#### TASK BRIEF
Among the lines below, copy exactly those from the one with "Instruction: Click the answer" through the one with "Given: Click the Product", counting both ends.

(Data excerpts)

####

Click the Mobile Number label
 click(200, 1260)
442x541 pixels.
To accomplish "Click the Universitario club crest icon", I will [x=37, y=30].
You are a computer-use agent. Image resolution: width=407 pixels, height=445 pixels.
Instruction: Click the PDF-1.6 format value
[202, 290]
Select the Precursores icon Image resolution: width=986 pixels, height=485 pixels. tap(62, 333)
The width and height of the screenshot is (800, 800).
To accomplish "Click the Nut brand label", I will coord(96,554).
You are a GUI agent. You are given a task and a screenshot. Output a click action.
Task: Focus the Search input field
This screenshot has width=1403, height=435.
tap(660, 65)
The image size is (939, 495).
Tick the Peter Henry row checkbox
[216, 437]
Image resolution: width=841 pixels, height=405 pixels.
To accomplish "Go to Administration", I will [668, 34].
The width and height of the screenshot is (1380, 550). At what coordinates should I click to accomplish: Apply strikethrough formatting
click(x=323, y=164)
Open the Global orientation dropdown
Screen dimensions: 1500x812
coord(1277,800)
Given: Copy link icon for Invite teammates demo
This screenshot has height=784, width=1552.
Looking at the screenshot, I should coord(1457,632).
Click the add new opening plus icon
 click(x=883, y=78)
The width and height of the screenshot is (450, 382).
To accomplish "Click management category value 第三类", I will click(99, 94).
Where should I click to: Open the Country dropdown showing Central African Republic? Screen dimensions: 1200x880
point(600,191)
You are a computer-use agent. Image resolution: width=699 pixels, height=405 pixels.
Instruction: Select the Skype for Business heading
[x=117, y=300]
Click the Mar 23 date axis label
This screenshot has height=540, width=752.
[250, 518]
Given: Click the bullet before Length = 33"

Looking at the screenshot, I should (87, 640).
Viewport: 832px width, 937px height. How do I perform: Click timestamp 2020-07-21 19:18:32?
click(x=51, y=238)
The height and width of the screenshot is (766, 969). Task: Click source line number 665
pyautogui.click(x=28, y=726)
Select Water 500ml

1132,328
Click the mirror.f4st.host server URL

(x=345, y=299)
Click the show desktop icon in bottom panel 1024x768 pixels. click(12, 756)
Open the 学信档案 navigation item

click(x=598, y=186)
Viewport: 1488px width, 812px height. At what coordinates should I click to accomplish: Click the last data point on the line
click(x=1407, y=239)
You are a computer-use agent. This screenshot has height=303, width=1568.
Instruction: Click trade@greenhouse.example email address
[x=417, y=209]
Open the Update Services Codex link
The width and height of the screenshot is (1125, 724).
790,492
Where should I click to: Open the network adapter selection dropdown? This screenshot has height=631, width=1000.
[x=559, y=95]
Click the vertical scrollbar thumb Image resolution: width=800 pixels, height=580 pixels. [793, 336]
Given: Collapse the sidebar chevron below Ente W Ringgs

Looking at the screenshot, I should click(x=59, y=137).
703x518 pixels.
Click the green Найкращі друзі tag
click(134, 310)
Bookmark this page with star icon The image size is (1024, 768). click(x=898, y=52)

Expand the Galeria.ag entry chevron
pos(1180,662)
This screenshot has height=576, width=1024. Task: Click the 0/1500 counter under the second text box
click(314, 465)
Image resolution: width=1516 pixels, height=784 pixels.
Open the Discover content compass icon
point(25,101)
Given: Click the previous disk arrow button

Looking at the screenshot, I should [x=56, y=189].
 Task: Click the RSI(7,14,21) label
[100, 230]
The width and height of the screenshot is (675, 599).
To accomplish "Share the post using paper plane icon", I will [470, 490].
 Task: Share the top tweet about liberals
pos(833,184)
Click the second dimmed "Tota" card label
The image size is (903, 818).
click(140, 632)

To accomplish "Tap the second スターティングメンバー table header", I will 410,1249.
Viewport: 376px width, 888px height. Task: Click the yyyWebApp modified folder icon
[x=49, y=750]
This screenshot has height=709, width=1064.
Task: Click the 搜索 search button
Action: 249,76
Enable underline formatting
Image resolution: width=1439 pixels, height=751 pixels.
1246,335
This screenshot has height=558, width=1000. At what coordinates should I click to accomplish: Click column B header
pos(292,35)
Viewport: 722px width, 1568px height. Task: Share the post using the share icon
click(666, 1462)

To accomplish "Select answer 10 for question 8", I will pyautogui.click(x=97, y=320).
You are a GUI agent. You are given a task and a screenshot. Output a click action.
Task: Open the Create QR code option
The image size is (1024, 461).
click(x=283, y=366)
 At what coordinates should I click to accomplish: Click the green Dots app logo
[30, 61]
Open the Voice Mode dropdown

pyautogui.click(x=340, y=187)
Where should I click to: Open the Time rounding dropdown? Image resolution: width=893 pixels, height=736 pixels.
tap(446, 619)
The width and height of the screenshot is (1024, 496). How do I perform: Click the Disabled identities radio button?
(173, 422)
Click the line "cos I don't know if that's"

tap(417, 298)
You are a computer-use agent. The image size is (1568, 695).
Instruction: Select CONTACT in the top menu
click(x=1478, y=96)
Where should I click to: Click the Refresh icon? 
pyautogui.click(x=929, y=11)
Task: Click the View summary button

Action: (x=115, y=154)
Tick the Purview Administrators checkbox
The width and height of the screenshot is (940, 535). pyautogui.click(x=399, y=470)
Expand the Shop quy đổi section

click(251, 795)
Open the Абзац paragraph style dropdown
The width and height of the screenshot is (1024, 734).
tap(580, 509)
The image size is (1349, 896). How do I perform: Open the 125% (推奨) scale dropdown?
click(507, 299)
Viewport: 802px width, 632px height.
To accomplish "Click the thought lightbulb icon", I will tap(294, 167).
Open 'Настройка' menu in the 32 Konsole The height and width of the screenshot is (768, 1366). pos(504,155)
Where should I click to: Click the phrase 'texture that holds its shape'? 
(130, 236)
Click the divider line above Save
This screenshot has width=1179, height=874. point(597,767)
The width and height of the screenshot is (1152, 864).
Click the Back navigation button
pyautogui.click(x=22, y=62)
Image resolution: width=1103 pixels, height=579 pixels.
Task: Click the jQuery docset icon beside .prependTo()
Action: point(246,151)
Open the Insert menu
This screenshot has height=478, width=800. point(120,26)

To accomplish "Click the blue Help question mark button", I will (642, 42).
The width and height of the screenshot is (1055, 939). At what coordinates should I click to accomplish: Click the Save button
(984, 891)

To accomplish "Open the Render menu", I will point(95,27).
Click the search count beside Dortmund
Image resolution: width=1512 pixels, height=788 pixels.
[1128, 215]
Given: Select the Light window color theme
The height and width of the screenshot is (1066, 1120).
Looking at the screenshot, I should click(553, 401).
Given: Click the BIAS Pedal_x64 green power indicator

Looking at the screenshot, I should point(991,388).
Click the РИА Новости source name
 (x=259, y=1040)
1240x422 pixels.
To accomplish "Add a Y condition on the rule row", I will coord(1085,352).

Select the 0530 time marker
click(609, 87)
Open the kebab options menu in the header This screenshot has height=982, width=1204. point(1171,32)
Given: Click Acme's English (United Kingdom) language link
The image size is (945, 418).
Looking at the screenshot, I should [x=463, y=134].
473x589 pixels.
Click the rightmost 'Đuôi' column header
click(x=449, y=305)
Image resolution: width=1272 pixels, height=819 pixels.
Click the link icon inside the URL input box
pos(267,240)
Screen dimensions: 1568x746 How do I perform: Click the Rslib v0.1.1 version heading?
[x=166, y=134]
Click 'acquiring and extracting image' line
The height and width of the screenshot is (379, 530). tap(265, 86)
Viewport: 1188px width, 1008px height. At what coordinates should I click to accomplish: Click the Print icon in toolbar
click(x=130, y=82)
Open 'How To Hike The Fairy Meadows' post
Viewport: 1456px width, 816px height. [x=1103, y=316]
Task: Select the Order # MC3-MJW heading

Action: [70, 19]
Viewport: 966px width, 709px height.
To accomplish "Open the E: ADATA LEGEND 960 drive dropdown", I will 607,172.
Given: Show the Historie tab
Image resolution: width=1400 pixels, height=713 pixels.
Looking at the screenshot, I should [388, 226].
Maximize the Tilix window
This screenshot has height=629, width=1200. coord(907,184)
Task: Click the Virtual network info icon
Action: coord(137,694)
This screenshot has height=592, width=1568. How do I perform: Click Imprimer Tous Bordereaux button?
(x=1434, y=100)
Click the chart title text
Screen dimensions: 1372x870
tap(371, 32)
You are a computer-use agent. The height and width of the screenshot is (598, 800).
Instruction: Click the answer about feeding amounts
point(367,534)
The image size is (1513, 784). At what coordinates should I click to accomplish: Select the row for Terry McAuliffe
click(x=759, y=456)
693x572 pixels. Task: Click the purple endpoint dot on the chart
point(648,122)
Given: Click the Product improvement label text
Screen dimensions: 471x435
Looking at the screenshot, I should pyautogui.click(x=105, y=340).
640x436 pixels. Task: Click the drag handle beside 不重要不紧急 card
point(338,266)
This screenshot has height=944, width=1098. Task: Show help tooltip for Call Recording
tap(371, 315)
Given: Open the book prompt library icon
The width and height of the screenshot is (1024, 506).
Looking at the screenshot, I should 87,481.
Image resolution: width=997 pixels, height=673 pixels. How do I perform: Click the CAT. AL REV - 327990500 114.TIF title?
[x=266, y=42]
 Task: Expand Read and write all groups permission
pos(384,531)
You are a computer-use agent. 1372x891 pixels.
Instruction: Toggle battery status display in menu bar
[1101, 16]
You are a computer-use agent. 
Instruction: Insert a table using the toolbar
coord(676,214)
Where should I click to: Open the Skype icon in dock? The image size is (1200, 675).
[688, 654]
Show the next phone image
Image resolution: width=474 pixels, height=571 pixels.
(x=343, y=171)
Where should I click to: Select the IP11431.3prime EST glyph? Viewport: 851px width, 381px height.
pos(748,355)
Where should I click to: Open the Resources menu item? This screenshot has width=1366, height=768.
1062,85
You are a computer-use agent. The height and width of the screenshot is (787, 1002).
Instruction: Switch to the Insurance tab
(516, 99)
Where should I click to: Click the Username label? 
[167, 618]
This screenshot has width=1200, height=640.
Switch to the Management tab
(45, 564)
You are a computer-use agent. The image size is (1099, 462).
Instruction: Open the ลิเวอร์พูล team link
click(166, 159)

####

#### EXERCISE RESPONSE
Instruction: Click the answer about feeding amounts
point(367,534)
The image size is (1513, 784). At what coordinates should I click to accomplish: Select the row for Terry McAuliffe
click(x=759, y=456)
693x572 pixels. Task: Click the purple endpoint dot on the chart
point(648,122)
Given: Click the Product improvement label text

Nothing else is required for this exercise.